Supplied material ▸
★ ★ ★

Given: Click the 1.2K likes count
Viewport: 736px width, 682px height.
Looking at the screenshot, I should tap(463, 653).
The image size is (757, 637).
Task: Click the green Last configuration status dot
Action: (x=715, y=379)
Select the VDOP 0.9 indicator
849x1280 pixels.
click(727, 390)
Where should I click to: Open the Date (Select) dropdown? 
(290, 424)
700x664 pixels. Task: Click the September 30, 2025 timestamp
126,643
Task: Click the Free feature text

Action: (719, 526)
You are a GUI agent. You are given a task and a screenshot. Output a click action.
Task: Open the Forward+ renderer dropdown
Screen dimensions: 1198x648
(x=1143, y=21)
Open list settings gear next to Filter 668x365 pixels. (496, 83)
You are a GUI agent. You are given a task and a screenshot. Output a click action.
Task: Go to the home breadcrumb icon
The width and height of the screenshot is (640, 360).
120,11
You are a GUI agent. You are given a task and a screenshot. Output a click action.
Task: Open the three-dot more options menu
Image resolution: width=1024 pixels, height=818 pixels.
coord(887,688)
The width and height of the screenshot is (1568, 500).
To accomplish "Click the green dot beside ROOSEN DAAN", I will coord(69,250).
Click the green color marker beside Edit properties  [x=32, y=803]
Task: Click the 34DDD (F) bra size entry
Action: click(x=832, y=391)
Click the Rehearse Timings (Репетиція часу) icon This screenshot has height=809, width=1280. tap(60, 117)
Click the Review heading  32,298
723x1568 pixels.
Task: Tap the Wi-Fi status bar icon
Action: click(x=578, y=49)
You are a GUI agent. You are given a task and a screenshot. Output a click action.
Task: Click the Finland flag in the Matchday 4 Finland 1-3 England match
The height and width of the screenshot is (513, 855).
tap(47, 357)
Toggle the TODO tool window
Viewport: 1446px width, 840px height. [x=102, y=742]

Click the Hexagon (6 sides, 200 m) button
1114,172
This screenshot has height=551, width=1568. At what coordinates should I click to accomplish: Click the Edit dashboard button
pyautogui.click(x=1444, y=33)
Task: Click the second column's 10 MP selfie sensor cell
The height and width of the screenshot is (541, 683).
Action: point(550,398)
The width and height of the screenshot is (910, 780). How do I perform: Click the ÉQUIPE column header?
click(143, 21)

★ ★ ★

Assignment ▸ Nothing but an exact repetition of the entries is expected here.

Exercise result ▸
Given: Click the 1.2K likes count
Viewport: 736px width, 682px height.
Looking at the screenshot, I should tap(463, 653).
The image size is (757, 637).
Task: Click the green Last configuration status dot
Action: (x=715, y=379)
Select the VDOP 0.9 indicator
849x1280 pixels.
click(727, 390)
Where should I click to: Open the Date (Select) dropdown? 
(290, 424)
700x664 pixels. Task: Click the September 30, 2025 timestamp
126,643
Task: Click the Free feature text

Action: (719, 526)
You are a GUI agent. You are given a task and a screenshot. Output a click action.
Task: Open the Forward+ renderer dropdown
Screen dimensions: 1198x648
(x=1143, y=21)
Open list settings gear next to Filter 668x365 pixels. (496, 83)
You are a GUI agent. You are given a task and a screenshot. Output a click action.
Task: Go to the home breadcrumb icon
The width and height of the screenshot is (640, 360).
120,11
You are a GUI agent. You are given a task and a screenshot. Output a click action.
Task: Open the three-dot more options menu
Image resolution: width=1024 pixels, height=818 pixels.
coord(887,688)
The width and height of the screenshot is (1568, 500).
To accomplish "Click the green dot beside ROOSEN DAAN", I will coord(69,250).
Click the green color marker beside Edit properties  [x=32, y=803]
Task: Click the 34DDD (F) bra size entry
Action: click(x=832, y=391)
Click the Rehearse Timings (Репетиція часу) icon This screenshot has height=809, width=1280. tap(60, 117)
Click the Review heading  32,298
723x1568 pixels.
Task: Tap the Wi-Fi status bar icon
Action: click(x=578, y=49)
You are a GUI agent. You are given a task and a screenshot. Output a click action.
Task: Click the Finland flag in the Matchday 4 Finland 1-3 England match
The height and width of the screenshot is (513, 855).
tap(47, 357)
Toggle the TODO tool window
Viewport: 1446px width, 840px height. [x=102, y=742]

Click the Hexagon (6 sides, 200 m) button
1114,172
This screenshot has height=551, width=1568. At what coordinates should I click to accomplish: Click the Edit dashboard button
pyautogui.click(x=1444, y=33)
Task: Click the second column's 10 MP selfie sensor cell
The height and width of the screenshot is (541, 683).
Action: point(550,398)
The width and height of the screenshot is (910, 780). How do I perform: Click the ÉQUIPE column header?
click(143, 21)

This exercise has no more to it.